Katie (Katie Featherston) and Micah (Micah Sloat - and that's pronounced "MEE-kah" and not "MYE-kah", BTW) are experiencing some strange occurrences in their house as the film begins. Micah, a baby of the "techno-generation" through and through, has bought an expensive camera along with all the latest trimmings to try and capture these incidents, and couldn't be happier about getting to play with his new toys. Katie, on the other hand, couldn't be less enthusiastic, or more put out about Micah's connecting more with his gadgets and less with her sense of growing unease and distress. See, this is not her first time at this particular rodeo. Seems that there's an eerie history of this whole "things-that-go-BUMP- in-the-night" problem in her family background, and though little things have happened that reflected this in their nearly three-year relationship, the incidents have never been as bad as they've gotten when we meet them. And of course, things are about to go from bad to a whole lot worse.

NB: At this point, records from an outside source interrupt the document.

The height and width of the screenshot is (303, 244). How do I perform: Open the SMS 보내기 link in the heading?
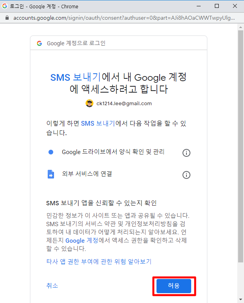pyautogui.click(x=76, y=77)
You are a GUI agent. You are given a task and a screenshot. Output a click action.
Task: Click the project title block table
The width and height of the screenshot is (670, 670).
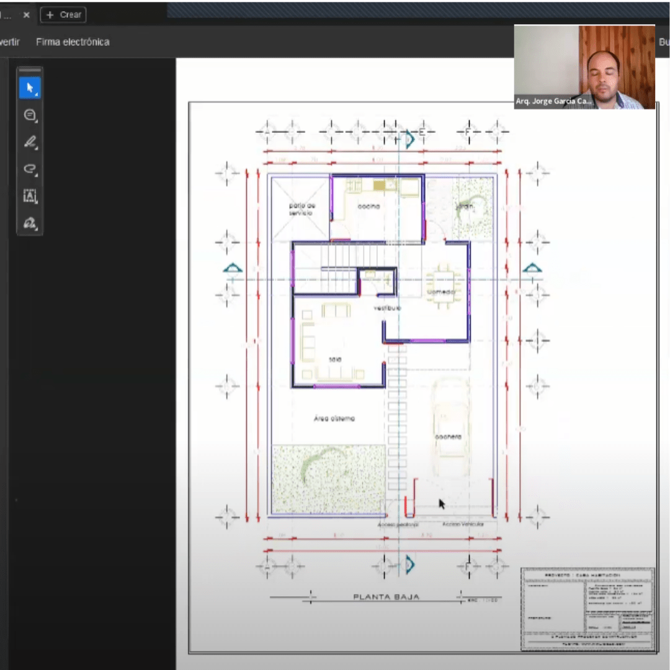point(587,609)
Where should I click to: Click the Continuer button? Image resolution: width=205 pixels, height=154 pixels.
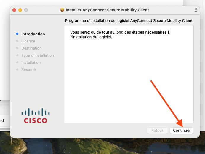(182, 131)
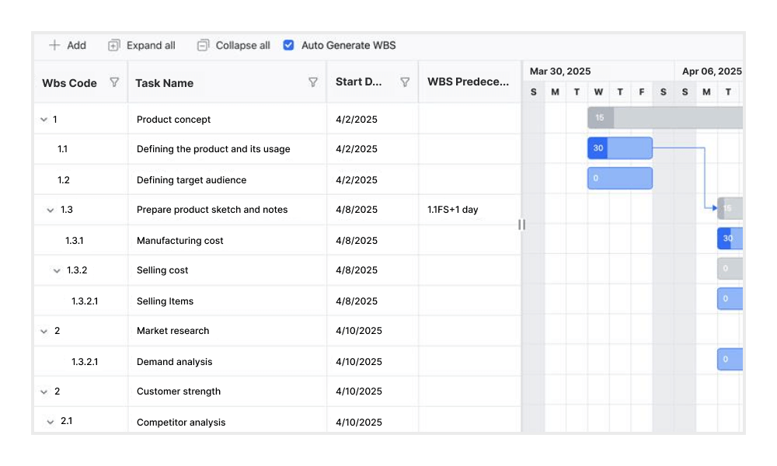Open the filter icon on Start Date column
The image size is (777, 466).
coord(405,82)
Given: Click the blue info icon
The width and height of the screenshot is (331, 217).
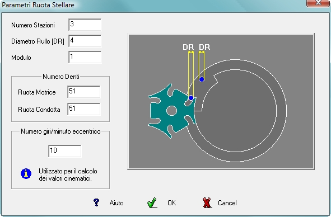Looking at the screenshot, I should click(x=26, y=174).
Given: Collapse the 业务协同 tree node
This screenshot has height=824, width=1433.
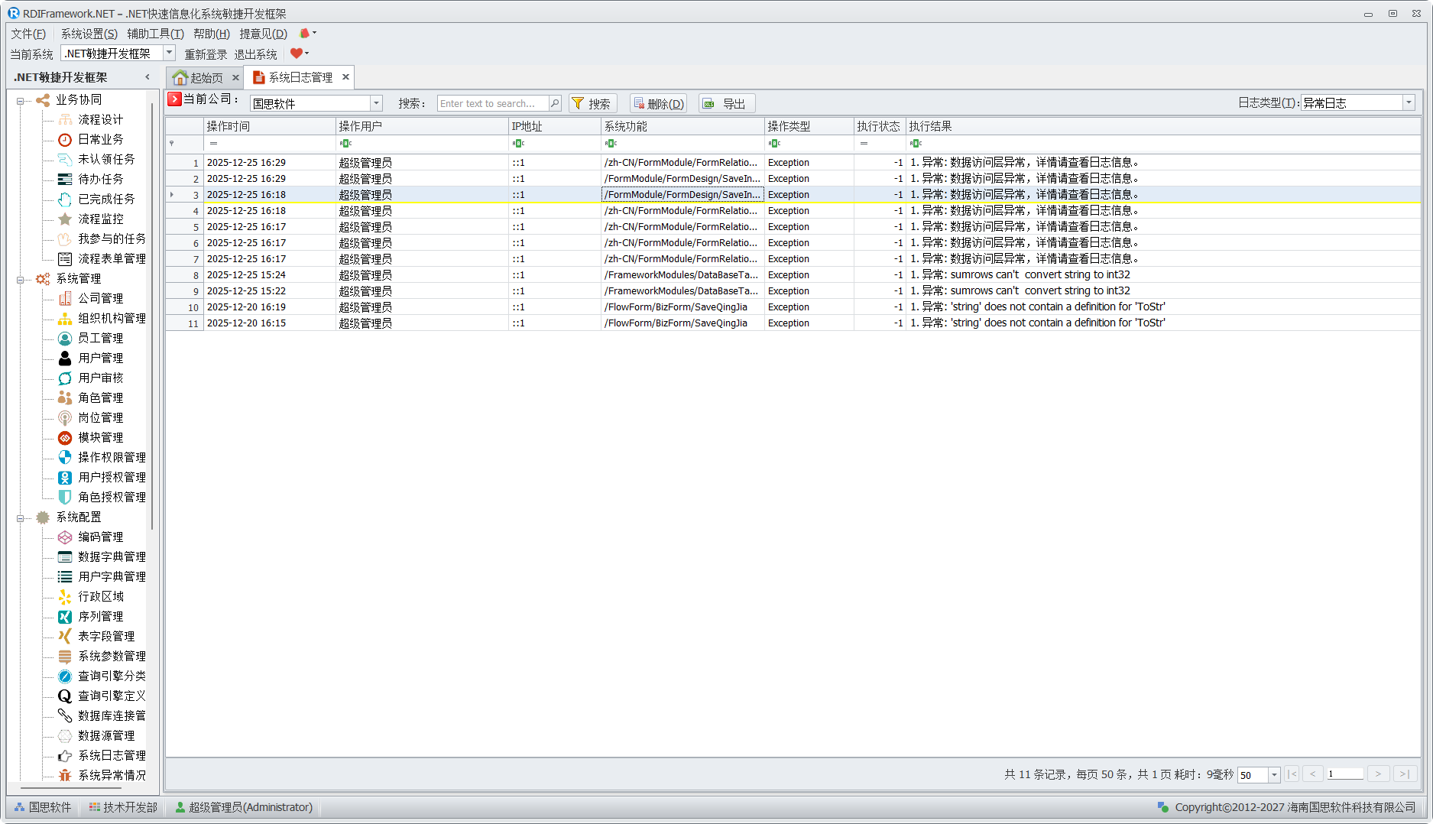Looking at the screenshot, I should click(x=21, y=101).
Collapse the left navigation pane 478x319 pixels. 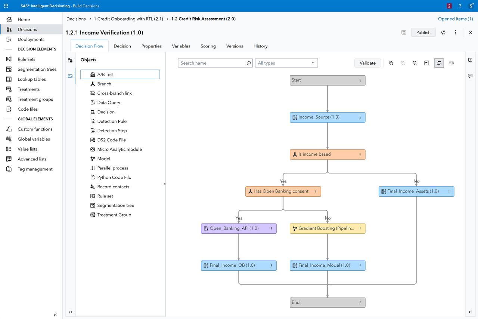pyautogui.click(x=55, y=315)
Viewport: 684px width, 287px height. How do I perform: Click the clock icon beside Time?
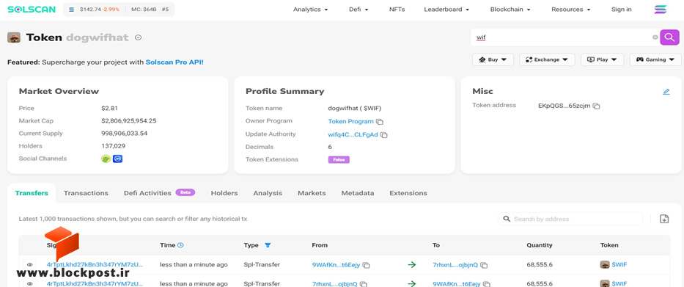180,245
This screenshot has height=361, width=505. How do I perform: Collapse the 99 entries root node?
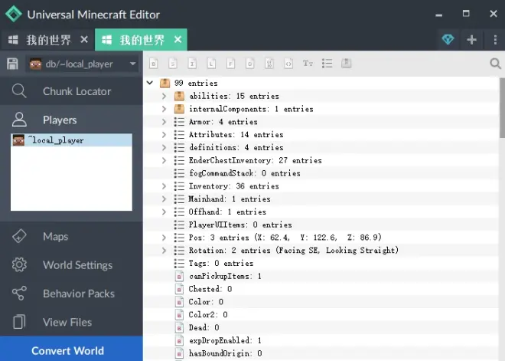pos(150,83)
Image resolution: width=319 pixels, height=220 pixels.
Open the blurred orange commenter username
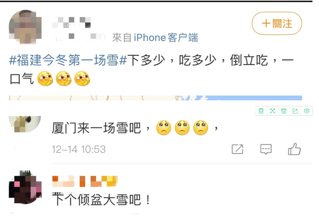point(85,181)

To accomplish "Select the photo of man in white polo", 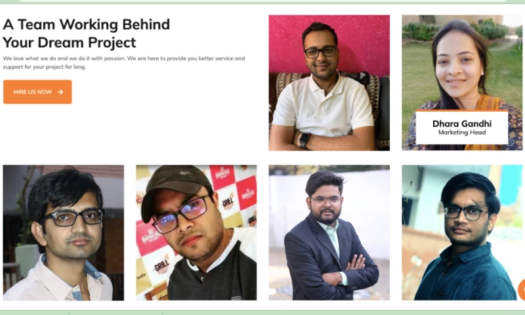I will [329, 83].
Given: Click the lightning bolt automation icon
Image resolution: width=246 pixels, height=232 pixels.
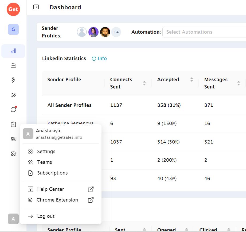Looking at the screenshot, I should [13, 80].
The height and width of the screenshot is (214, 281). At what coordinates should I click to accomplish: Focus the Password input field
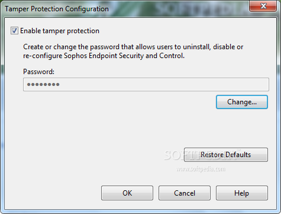click(x=146, y=84)
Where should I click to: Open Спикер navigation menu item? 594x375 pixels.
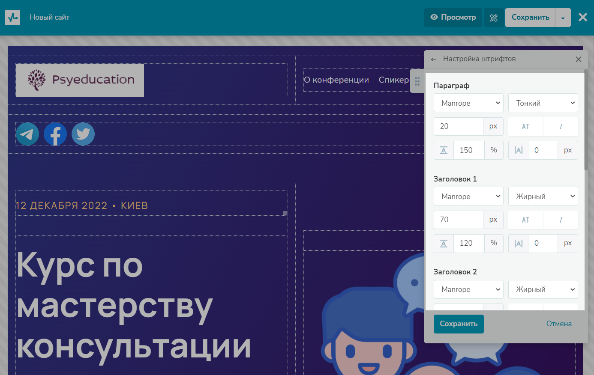[x=393, y=80]
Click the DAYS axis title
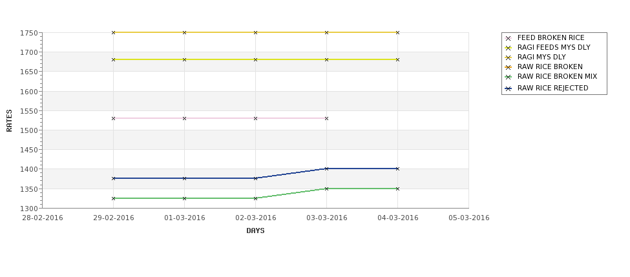 click(x=255, y=231)
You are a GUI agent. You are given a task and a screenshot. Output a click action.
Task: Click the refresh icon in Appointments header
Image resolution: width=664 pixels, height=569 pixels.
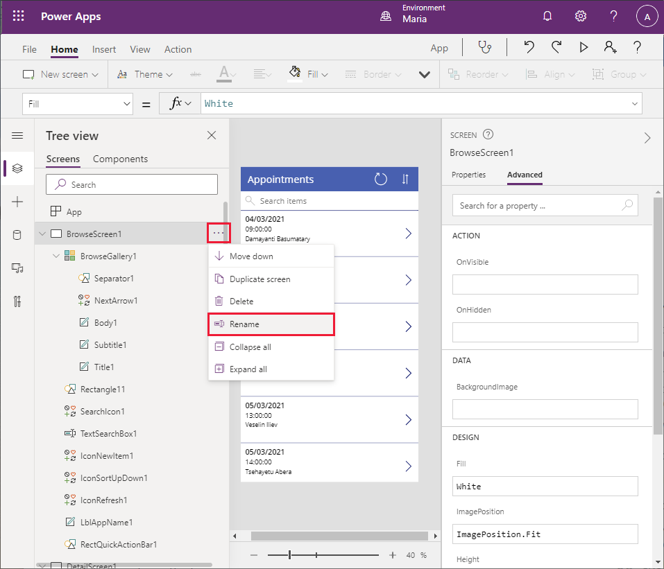[381, 179]
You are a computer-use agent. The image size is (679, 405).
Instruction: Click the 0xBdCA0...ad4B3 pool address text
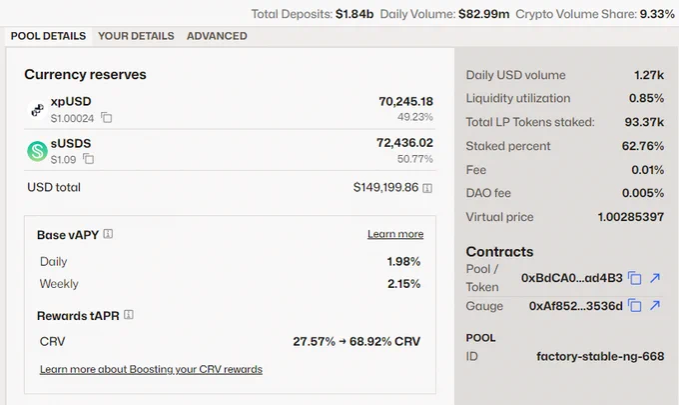(x=571, y=278)
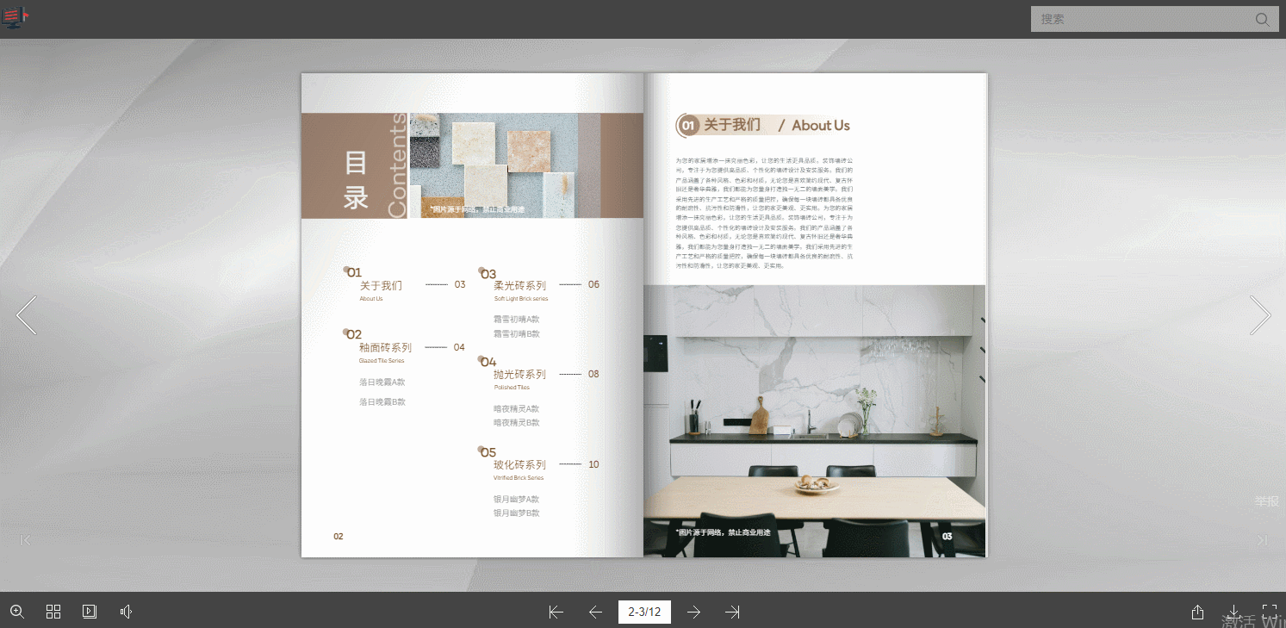The image size is (1286, 628).
Task: Start auto-play flipping of pages
Action: (x=90, y=612)
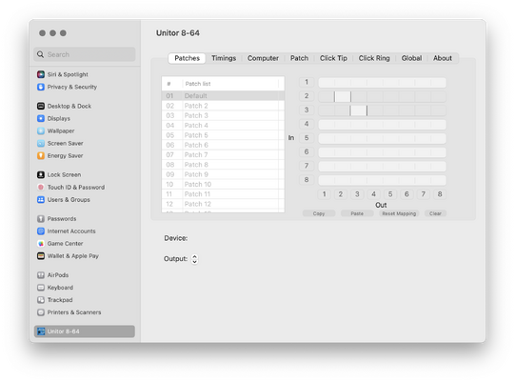Select input row 5 button
The image size is (515, 381).
coord(307,138)
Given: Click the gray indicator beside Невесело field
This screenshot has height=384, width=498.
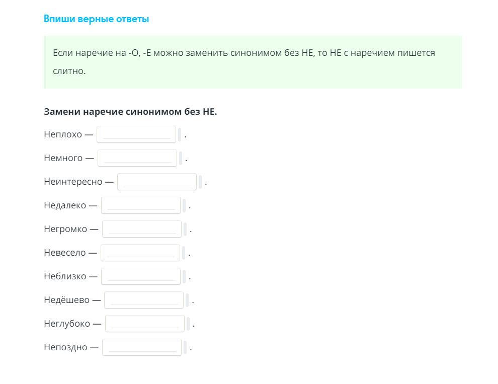Looking at the screenshot, I should click(x=184, y=253).
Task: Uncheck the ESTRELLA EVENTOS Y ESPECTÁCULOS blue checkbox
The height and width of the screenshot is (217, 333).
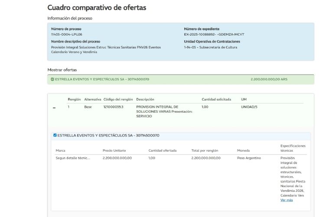Action: coord(55,135)
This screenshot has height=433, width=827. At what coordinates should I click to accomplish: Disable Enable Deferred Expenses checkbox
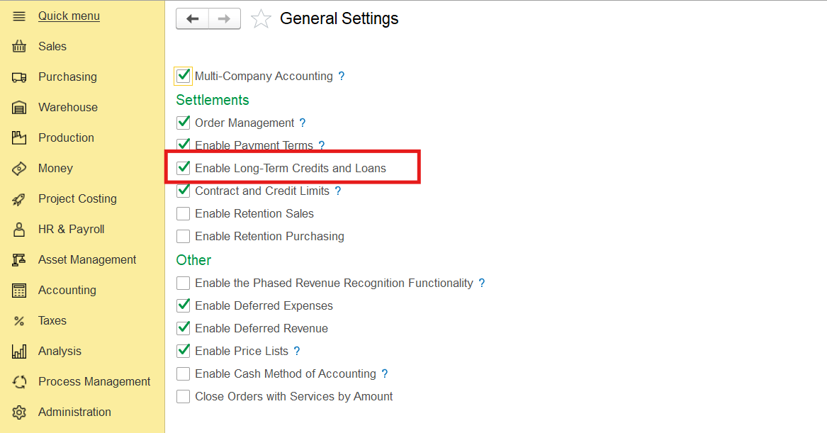pos(184,305)
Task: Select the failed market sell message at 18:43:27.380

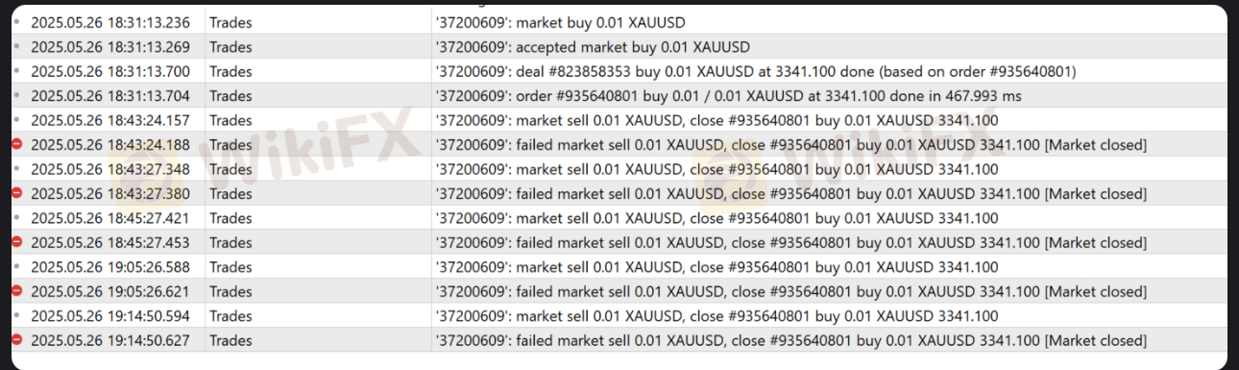Action: 790,194
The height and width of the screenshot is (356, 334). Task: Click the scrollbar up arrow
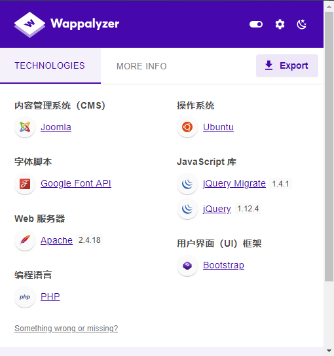[329, 7]
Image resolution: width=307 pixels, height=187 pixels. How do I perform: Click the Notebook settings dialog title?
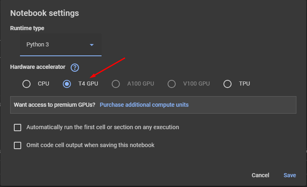(44, 13)
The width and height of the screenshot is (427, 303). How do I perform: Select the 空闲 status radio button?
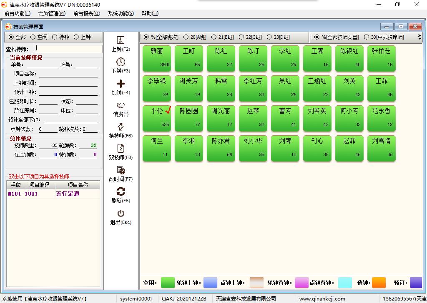tap(33, 37)
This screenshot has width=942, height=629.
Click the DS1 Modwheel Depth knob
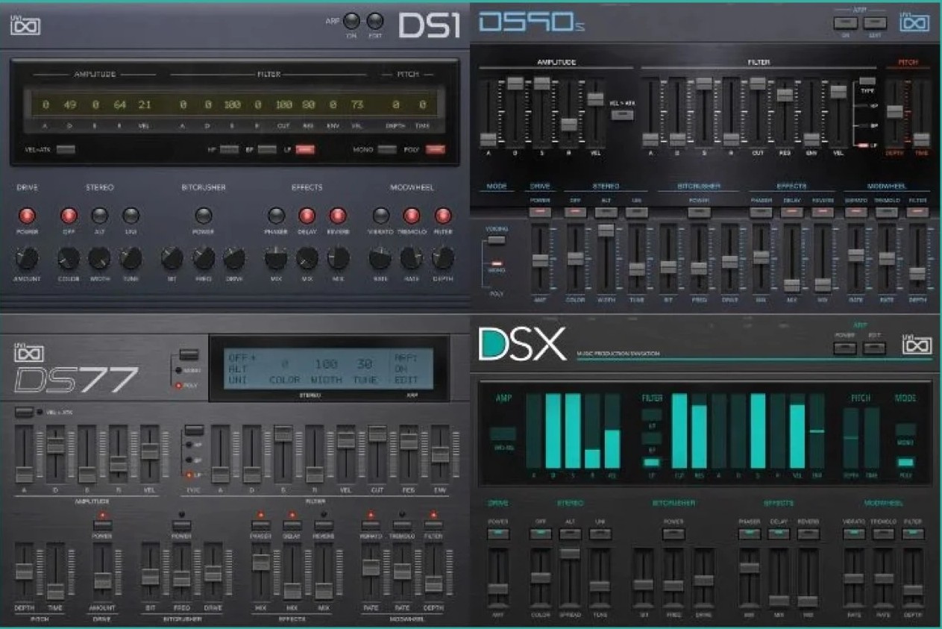pyautogui.click(x=443, y=258)
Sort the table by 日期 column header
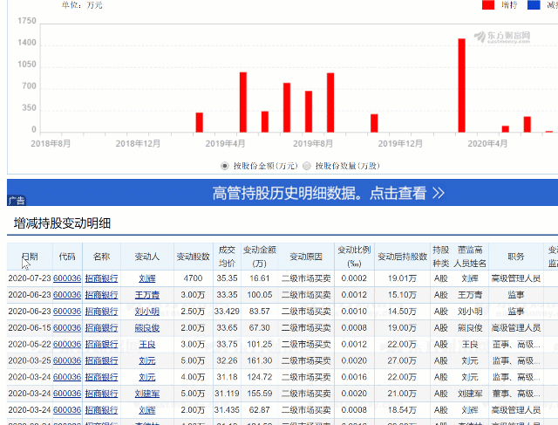This screenshot has height=425, width=558. (x=30, y=257)
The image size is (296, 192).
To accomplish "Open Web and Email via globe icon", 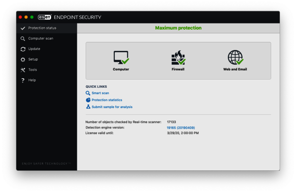I will click(x=235, y=58).
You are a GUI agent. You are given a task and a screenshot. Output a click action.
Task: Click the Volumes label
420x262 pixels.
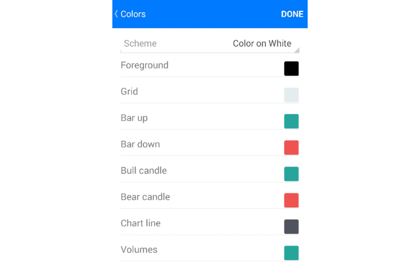coord(139,249)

As I mentioned before, the problem is not with the sequences where "things" happen...doors move, bangs and creaks emerge from the walls at unexpected times, objects in the house get moved to places where they weren't before, amongst other things. The biggest obstacle is in the way the characters are written as a couple. Katie fares a lot better than Micah on the sympathy front - she doesn't understand how or why the phenomenon has followed her for so long, and just wants to find a way to stop it or at the very least, make it all go away. Micah, on the other hand, is just about completely oblivious to the glaring fact that he's facing forces that can't be taken care of by simply yelling them down or pointing a night-vision lens at them. As much as my dislike for his character grew by leaps and bounds, Micah Sloat the actor did a great job in capturing the self-centeredness and immaturity.

I won't go into the complete "WTF" moments that take the audience out of the spell of genuine terror the movie is attempting to weave, but you'll know them for sure when you see them. And by the time it reaches what is pretty much the expected denouement, you might be left feeling the sentiment expressed in the old Peggy Lee song: "Is That All There Is?"

PARANORMAL ACTIVITY gamely tries to apply classic tropes of otherworldly tales of spookery to our very post-modern, gadget-obsessed world, but for this viewer, it ultimately misses the mark. For egg-sized goosebumps, at least for my taste, you still can't beat classic films like the original version of THE HAUNTING or even THE LEGEND OF HELL HOUSE.